It’s that time of year again when Asset Allocator takes a look at some of the best-performing global equity funds of 2023 and how DFMs did at picking them.
Our DFMs have reason to be cheerful, having held a higher proportion of outperforming global equity funds than they did in 2022.
When measured against the MSCI World index, 18 per cent of allocators’ equity funds have outperformed the benchmark, as opposed to just 10 per cent last year.
What makes this impressive is that only 19 per cent of funds outperformed the benchmark in total, suggesting DFMs were pretty much on the money this year.
The change in fortunes can be seen by the fact the MSCI World returned 13.4 per cent in 2023 compared to a loss of 2.7 per cent in 2022.
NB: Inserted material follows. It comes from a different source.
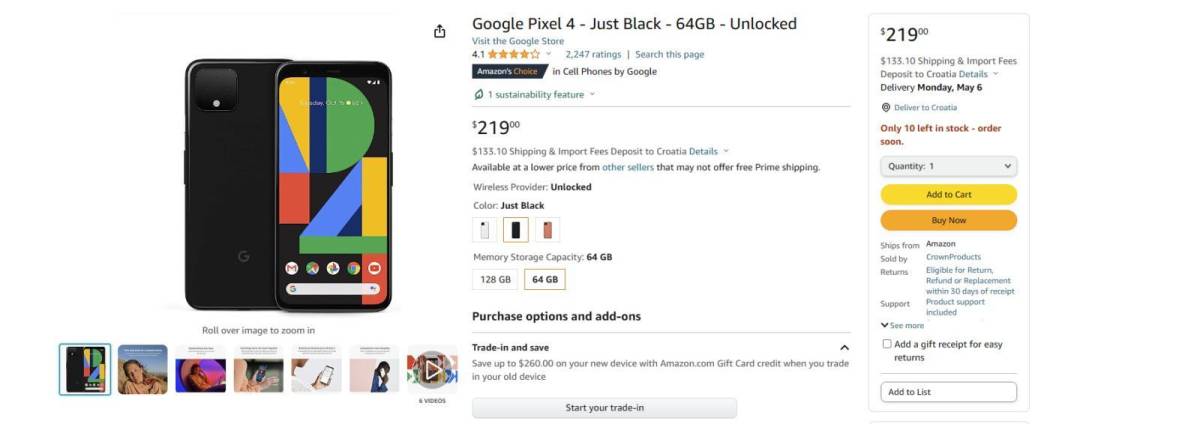The image size is (1200, 424).
Task: Select the orange phone color option
Action: (x=547, y=230)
There were a couple of funds that stood out to us as ones worth discussing (bear in mind funds which track an index were excluded from this exercise).
The best-returning fund held by our allocators this year was Blue Whale Growth, which took home 22.8 per cent for investors.
This fund is run by Stephen Yiu and its biggest investor is Peter Hargreaves, who previously disclosed that his stake in the fund reached more than £200mn.
Blue Whale Growth has received a lot of publicity (it helps when the founder of Hargreaves Lansdown is a major backer) but so far it is only owned by one allocator we follow.
The fund has a stonking overweight to tech at 45 per cent of the fund while the sector only has an average exposure of about 25 per cent and its biggest holding is Nvidia, so it has been well placed to benefit from the AI boom.
The second-best performing global fund in our database was Gam Star Disruptive Growth which returned 21 per cent and which has a 65 per cent exposure to tech.
Speaking of big exposures to tech, the top performing global fund so far this year is the Manchester & London investment trust which returned a stonking 64 per cent. That return was certainly helped by the 32 per cent holding of Microsoft, plus its 20 per cent stake in Nvidia.
This is an incredibly concentrated risk that has quite remarkably paid off this year.
None of the DFMS we monitor own this fund, perhaps put off by the highly concentrated state of the portfolio (the fund’s top 10 holdings account for 98 per cent of its assets).
Meanwhile, Schroders Green Energy Transition has been on a bit of a rollercoaster – going from one of the best performers in 2022 to one of the very worst in 2023, perhaps as challenges to wind power have begun to bite on optimism surrounding renewable energy, along with higher interest rates.
The most popular outperformers were Brown Advisory Global Leaders and Evenlode Global Equity, which are owned by two allocators each and which returned 14 per cent and 15 per cent respectively.
These are just a couple of highlights in the global equity sector, which has seen a resurgence of interest among allocators since we last checked.
In June, the average allocations stood at just five per cent, perhaps as uncertain market conditions made DFMs unwilling to effectively outsource their equity picks, but now it’s the highest we’ve seen in some years – an impressive 12 and a half per cent.
Part of the reason for the upswing can be attributed to some of our fund houses upping their allocations considerably. LGT holds 43 per cent, Rathbones holds 50 per cent.
A large number of DFMs who allocate zero to global equity funds, among them such large houses as Brewin Dolphin, Evelyn Partners and Liontrust.